(and is also unaware that it's not the 90s anymore)
I had a dream that I was interviewed by Paul for an episode of MIHH. It was a pretty fun dream, actually- Paul reached out to me after reading my forum posts (this is already terribly narcissistic, I know) and he asked me if I was interested in doing an interview with him. I, of course, was flattered and accepted, and he even paid to fly me out to his place in L.A. (the idea that Paul would have the money to spend to be able to buy me a round-trip plane ticket is indication enough that this is a lucid dream). And the interview felt great- Paul was really cool, we got along well, and best of all, he hung on to every word I spoke. I was worried that he would try to push the idea of taking medication during the interview at some point in time, and I was prepared to side-step the topic as best I could, but he never brought it up; it was like he knew that I was uncomfortable with that topic (but then again, I guess it wasn’t that remarkable since it’s my dream and I’m able to control things- it was also 60 degrees in L.A. in my dream).
Without overthinking anything (AKA “the less fun way to do things”) I probably had this dream because I’m listening to a shitload of MIHH episodes- I discovered the podcast not too long ago, and I’m indulging on many of the episodes I’ve missed. But I think I know the real reason why I had this dream, and it’s certainly not the first time I’ve had a dream like this- in fact, I remember having a dream about being interviewed for a biography months ago, which was another dream I enjoyed the hell out of. I’ve always been someone who has enjoyed talking about himself, but as of lately, the feeling has been insatiable. Whether its meeting a stranger at a bar and telling them about the things that have been going on in my life for the past couple years (the “stranger friendly” stuff, mind you), or talking to someone I’ve known for some time and deeming them close enough to be able to share something really heavy with them, I just want to keep talking, and I just want to keep having people interested in all of the things I want to talk about. On the days when I get that, I go to bed with a smile on my face; and on the days when I don’t get that, I toss and turn the entire night with resentment.
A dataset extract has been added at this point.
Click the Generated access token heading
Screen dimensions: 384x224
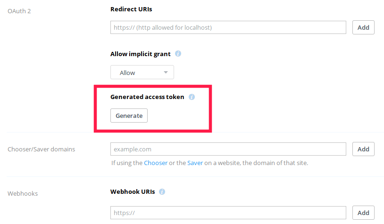pos(147,97)
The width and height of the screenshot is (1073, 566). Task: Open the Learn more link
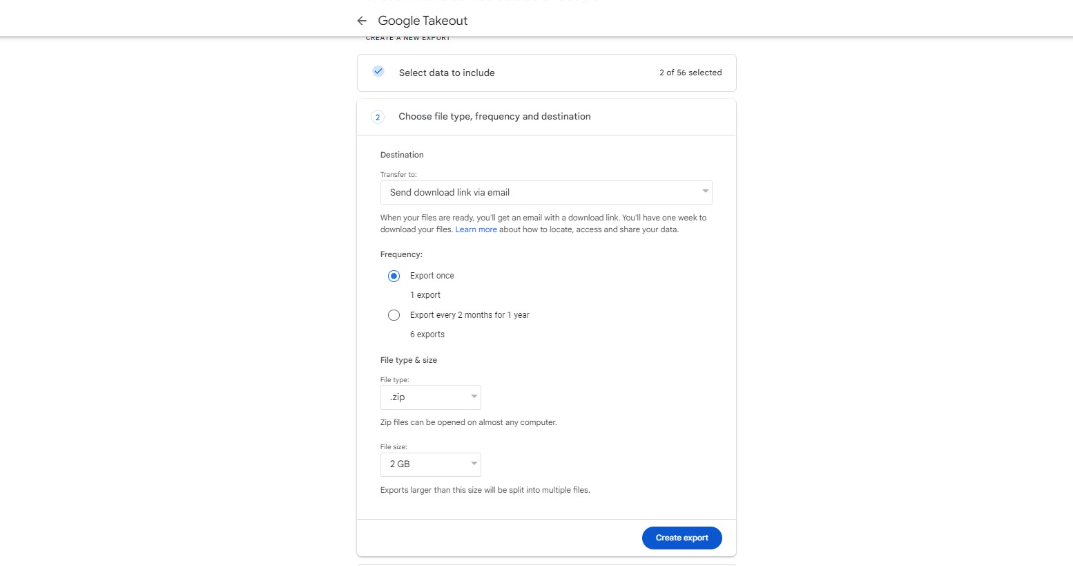click(476, 229)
Just like how I’ve always enjoyed talking about myself, I’ve also always felt that I’ve never had enough people that were willing to listen. And at a certain point, I understood that’s just the way things are. I started to learn years ago that I would wear people out if I kept making things about “me me me,” so I would make sure to give them tolerance breaks from my long-winded, ego-centric monologues. And at times, I would operate fine with that fact, and at other times, that fact- that inability to talk to anybody because I know for the most part they aren’t interested in talking about me- really gets to me. I can’t track the cycle of this elegantly- I can only say that at times, the coin is on one side, and at times, it’s on the other side. It’s foolish to think that there’s always going to be someone that’s just as eager to talk about me as I am, but sometimes when the thought that nobody wants to talk about me sticks around in my head, it ends up making me feel really alone, and I translate that thought to mean “nobody cares about you, and if you died right now, life would go on and nobody would be affected.” These two thoughts in my head go hand-in-hand together like a wrestling tag-team, and when they get some time in my head, they manage to do damage.